I, too, have first hand experience with these locators. I have to say, Zash is right on!

Believe it or not, they even referred to your "stats" on your evaluation. Very interesting I thought for a device that was advertised to me when I started at the facility as a "personal safety device".

One of my closest coworkers was actually written up for "spending too much time in some pts. rooms"s!!!!

Needless to say, I didn't work there for too long. :uhoh21:

Specializes in Critical Care.
I just think its funny someone reactivated this old thread from way back

I rebumped it.

In the intervening 3 yrs, these things have quietly infiltrated 25% of hospitals.

Where are our Professional Organizations standing up for Nurses? Where is the ANA on this? Where is Amer Assoc of Critical Care Nurses?

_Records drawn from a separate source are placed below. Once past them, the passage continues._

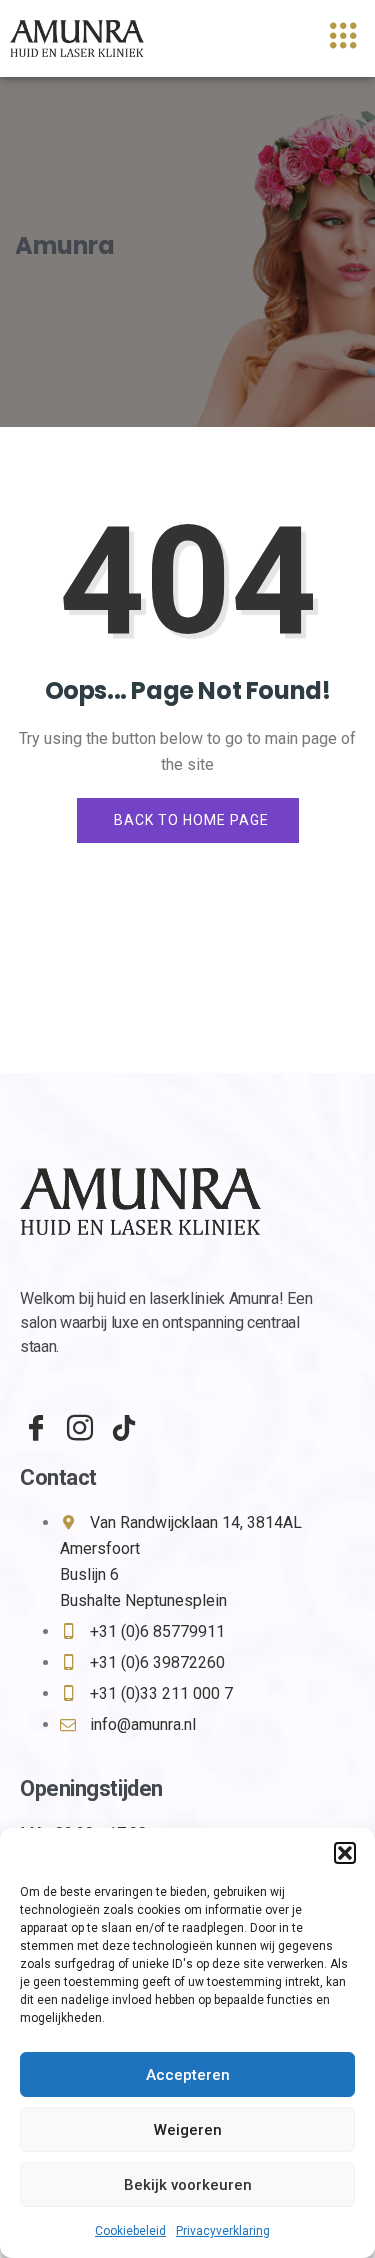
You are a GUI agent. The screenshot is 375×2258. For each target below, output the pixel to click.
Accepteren (188, 2075)
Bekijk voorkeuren (188, 2185)
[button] (345, 1853)
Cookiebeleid (130, 2231)
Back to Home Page (191, 820)
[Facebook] (30, 1419)
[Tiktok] (118, 1419)
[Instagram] (74, 1419)
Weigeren (188, 2130)
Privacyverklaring (223, 2231)
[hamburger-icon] (342, 39)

This is the most anti-nurse thing to come down the pike since the concept of flexing up/down staff to ensure that nurses are always at their peak ratios.

It is so anti patient advocate. It is such a demeaning device. IS IT NO WONDER NURSES ARE LEAVING THE BEDSIDE IN DROVES. I love working at the bedside, but I will not wear a dog collar. The day is coming when this overtakes all of us. That day will be my last at the bedside.

~faith,

Timothy.

Specializes in MICU, neuro, orthotrauma.

I have not read all 12 or so pages of this thread, but have any of you considered that a cell phone issued to each nurse at the beginning of each shift would be much more efficient as well as protecting the rights pf patients as well as it does not dehumanize the nurses?

\

We used this system at my hospital in Houston and I loved it. I would NEVER wear a tracking device. I am not a prisoner. I am not a dog. But a cell phone is very handy.

Specializes in MICU, neuro, orthotrauma.
PS My hospital uses cell phones to communicate with everyone. IMO, locators do nothing for the nurses or the patients. If I have a patient crashing, I can at least alert the other nurses, my charge, and my AOD by placing a call.

If management started using locators, I'd have to put up with it. After all, it's just a job. The hospital will be there long after I've moved on to a better place, and they have a great track record for mucking up patient care when they start impinging on the nurse's duties.

Because if you look at history, this has all been done before, with disastrous results.

I see it has been brought up: the use of cell phones. It's a great systema dn I miss using it. I wish my current employer would use this system.

I have not read all 12 or so pages of this thread, but have any of you considered that a cell phone issued to each nurse at the beginning of each shift would be much more efficient as well as protecting the rights pf patients as well as it does not dehumanize the nurses?

\

We used this system at my hospital in Houston and I loved it. I would NEVER wear a tracking device. I am not a prisoner. I am not a dog. But a cell phone is very handy.

We used cell phones at the last hospital i worked for, and the nurses kept losing them, or taking them out of the protective cases and then would drop them (of course an accident) but this got very expensive. They started to charge a deposit to the staff and there was such backlash from this that they did away with the system. In theory it is a great system, but in practice it can be prohibitive.